Morosini pidió un café y consultó su reloj.

—Tu amigo Bertram no aparece a menudo por aquí. Si no te importa, dejaré que lo esperes tú solo. No hace falta ser dos para escuchar sus confidencias..., si es que tiene algo que decir.

—¿Y tú adónde vas? Porque seguro que albergas algún propósito.

—Claro. Pienso ir a Scotland Yard y pedir que me reciba míster Warren.

—¿Crees que te comunicará los últimos hallazgos de su investigación? Ése no es amigo de hacer confidencias.

—Tampoco se lo pediré. Lo que quiero es que me autorice a visitar a Anielka en la cárcel.

Vidal-Pellicorne reflexionó un instante y meneó la cabeza.

—No es mala idea. Sólo te arriesgas a que no te lo conceda, pero, si me permites un consejo, no le hables del asunto Harrison.

—No soy idiota. Ese asunto te lo dejo a ti... de momento. Nos veremos en el hotel.

Al salir del Black Friars, Aldo vio que hacía un tiempo todavía peor que antes, pero aun así decidió ir caminando a su destino. La primera mitad del día había estado llena de emociones y sentía necesidad de hacer un poco de ejercicio. Después de encasquetarse la gorra y meter las manos en los bolsillos, echó a andar dando largas y rápidas zancadas en dirección al severo edificio bautizado como New Scotland Yard.[4] Construida hacia 1890 con el oscuro granito extraído de las landas de Dartmoor por los penados de la penitenciaría cercana, la sede de la famosa policía británica, diseñada según el estilo señorial escocés, tenía la forma de un torreón dotado de múltiples ventanas, de modo que se asemejaba a un vigía cuyos cien ojos estuvieran clavados día y noche sobre la ciudad, el puerto, el país, el imperio... El conjunto producía escalofríos, sobre todo si uno sabía que Scotland Yard albergaba un museo de los horrores, el Black Museum, que exhibía una nutrida colección de reliquias criminales.

El sargento que montaba guardia en la puerta acogió al visitante y su petición con bastante cortesía, hizo uso de un teléfono interior para saber si uno y otra eran aceptados, y finalmente encomendó al primero a uno de sus subordinados, encargándole que lo condujera a su destino. El aristócrata extranjero tenía mucha suerte: no solamente el superintendente estaba en su despacho sino que consentía en recibirlo.

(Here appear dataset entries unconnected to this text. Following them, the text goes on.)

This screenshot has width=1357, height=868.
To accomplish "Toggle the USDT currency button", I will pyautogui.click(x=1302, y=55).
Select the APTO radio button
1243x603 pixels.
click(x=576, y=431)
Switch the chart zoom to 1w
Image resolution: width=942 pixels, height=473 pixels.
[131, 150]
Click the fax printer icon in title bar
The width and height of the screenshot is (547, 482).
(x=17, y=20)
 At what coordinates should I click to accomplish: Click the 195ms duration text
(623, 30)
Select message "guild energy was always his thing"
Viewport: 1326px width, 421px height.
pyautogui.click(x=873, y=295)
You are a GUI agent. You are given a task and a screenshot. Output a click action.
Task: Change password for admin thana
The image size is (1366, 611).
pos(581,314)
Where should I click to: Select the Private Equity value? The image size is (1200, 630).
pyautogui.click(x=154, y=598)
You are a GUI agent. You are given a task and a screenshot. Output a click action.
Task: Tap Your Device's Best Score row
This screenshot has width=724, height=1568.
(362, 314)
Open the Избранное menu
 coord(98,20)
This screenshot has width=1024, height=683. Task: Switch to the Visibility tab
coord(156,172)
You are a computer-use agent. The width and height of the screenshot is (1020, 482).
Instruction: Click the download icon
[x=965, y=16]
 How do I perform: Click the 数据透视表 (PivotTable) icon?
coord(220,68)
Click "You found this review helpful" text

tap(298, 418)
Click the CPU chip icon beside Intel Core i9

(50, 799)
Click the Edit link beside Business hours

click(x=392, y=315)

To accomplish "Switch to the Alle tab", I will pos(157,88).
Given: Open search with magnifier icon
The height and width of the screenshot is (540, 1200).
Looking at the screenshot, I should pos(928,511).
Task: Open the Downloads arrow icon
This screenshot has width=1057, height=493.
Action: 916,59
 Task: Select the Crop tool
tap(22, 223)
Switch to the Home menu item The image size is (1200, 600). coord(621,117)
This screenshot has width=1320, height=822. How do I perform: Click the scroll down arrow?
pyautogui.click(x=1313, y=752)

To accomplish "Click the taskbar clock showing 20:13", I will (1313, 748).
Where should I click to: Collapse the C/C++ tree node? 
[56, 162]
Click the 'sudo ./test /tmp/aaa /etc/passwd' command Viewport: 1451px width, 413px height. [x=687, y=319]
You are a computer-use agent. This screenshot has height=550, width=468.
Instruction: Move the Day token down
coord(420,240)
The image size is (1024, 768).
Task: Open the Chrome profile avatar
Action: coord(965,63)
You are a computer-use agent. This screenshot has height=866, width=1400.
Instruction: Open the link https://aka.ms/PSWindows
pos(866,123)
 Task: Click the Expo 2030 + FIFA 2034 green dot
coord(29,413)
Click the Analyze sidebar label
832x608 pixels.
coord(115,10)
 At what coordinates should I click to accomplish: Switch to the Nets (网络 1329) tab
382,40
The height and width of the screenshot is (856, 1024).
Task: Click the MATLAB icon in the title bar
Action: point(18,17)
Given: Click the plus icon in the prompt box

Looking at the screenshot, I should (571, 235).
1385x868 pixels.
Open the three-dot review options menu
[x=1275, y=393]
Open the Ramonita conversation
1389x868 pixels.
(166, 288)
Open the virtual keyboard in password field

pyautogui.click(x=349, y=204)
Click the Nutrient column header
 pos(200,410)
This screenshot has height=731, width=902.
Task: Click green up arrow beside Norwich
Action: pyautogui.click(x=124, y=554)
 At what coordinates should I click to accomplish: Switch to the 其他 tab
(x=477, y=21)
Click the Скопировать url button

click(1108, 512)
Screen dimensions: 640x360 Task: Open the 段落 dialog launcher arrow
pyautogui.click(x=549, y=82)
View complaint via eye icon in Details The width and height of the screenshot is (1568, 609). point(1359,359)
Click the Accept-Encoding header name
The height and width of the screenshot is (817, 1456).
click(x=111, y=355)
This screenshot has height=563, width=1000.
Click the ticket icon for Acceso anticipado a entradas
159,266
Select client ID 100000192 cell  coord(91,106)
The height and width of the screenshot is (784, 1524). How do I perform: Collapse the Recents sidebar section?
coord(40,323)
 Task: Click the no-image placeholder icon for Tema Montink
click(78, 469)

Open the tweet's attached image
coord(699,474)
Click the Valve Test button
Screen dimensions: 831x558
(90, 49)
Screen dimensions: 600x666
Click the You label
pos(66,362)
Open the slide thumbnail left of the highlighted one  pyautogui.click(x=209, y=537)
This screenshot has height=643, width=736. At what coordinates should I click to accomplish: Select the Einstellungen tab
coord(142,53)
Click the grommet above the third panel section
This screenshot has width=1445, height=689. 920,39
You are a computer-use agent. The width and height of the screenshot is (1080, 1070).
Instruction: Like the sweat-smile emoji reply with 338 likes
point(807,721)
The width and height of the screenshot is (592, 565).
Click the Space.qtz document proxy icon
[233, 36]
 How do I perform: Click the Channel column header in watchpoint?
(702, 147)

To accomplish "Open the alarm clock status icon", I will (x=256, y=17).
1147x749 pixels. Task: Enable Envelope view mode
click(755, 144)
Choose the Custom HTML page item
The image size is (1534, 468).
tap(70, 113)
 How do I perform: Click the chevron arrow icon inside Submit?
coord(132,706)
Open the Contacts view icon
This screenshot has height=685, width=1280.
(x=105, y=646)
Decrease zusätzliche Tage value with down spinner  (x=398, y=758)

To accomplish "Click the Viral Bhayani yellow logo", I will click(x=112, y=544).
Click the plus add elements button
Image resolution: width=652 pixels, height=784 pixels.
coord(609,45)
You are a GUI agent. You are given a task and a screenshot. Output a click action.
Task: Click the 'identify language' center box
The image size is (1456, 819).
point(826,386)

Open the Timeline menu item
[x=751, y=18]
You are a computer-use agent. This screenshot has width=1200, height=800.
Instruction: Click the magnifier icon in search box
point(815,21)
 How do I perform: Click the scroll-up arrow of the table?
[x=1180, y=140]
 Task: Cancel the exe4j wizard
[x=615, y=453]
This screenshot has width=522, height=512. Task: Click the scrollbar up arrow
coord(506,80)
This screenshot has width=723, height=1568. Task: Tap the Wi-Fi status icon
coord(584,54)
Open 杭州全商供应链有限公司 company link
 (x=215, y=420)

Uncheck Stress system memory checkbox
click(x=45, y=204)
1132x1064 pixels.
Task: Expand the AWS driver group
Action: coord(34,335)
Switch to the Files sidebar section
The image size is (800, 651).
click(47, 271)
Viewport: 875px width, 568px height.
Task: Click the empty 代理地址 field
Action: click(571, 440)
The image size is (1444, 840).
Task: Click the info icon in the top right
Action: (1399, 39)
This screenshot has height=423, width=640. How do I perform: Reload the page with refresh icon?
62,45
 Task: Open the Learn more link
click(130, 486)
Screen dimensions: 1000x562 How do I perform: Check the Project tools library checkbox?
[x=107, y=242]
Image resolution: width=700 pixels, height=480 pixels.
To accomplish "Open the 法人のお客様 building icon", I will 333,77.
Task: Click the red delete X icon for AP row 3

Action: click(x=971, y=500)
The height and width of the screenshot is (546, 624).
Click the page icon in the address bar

Sin su macfarlane a lo Sherlock Holmes, Gordon Warren no presentaba tanto parecido con un pterodáctilo. Vestido con un traje gris oscuro de corte impecable, su aspecto coincidía más con lo que era en realidad: un alto ' funcionario consciente de sus responsabilidades, aunque también capaz de recordar los modales de un gentleman. Señaló un asiento a su visitante con una mano que tal vez careciera de finura, pero que se veía fuerte y bien cuidada. Con la otra, depositó sobre la mesa la tarjeta de visita que Aldo había entregado al policía que lo había acompañado.